The first trend is rapid population growth, especially concentrated in the tropics, in poor countries, and close to vulnerable coastlines. The second trend is a predicted increase in the ferocity of tropical cyclones – hurricanes (in the Atlantic) and typhoons (in the Pacific) – as a result of global warming.
Let’s consider each in turn.
If any one country could be cited as a case study of abject failure to proactively address and defuse its population explosion, the Philippines would be a leading candidate.
The Philippines’ population has skyrocketed five times from about 20 million in 1950 to more than 100 million today, and is on a trajectory to top 140 million by 2050. Given that the entire country is a tropical archipelago of 7,000 islands, essentially all of it is exposed to the wrath of typhoons. Indeed, it is considered the most vulnerable large country in the world to tropical cyclones.
Widespread, extreme poverty and shoddy construction are associated with this rapid population growth. “You end up with these kind of urban time bombs, where cities have doubled, tripled, quadrupled in size in 50 years,” without good building standards, Richard Olson, director of the Extreme Events Institute at Florida International University, has said.

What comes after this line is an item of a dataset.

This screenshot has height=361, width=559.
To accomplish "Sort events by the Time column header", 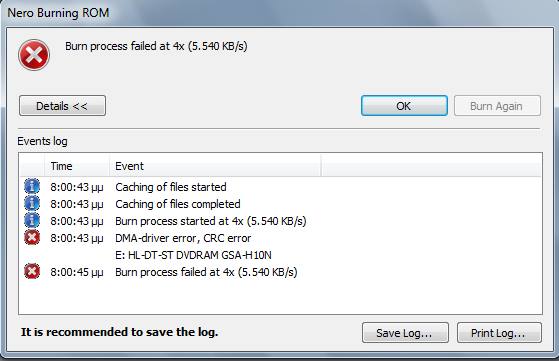I will (x=77, y=166).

Alan Weisman’s new book, “Countdown,” mentions that “some say” the Philippines “is the last bastion of the Vatican’s theocratic empire.” Blame for denial of the Philippines’ population crisis rests squarely with the Vatican and with the nation’s own Catholic Bishops’ Conference. It is this group that fights tooth-and-nail against President Benigno Aquino III’s support for family planning, including free contraception and reproductive health care for impoverished mothers.
Hope lies in the fact that women in many other predominantly Roman Catholic countries, from Spain, France and Italy in Europe to Brazil and Mexico in Latin America, have more common sense than bishops, cardinals or the Pope, and are more dedicated to the practical well-being of their families. In all of these countries, contraceptive use is widespread, and fertility is at or below replacement level.
The other mega-trend, unfortunately, is a much, much harder nut to crack, and that is global warming.
Warm water is the fuel that powers cyclones, and sea surface temperatures are increasing worldwide. The temperature gradient between sea level and the top of the cyclone is the heat engine that drives tropical storms, and climatologists believe this gradient is steepening.
Current thinking is that climate change is not increasing the frequency of typhoons and hurricanes, but may well be increasing the ferocity of those that do occur. Rising sea levels exacerbate the deadly and damaging storm surges of both this typhoon and Hurricane Sandy last year.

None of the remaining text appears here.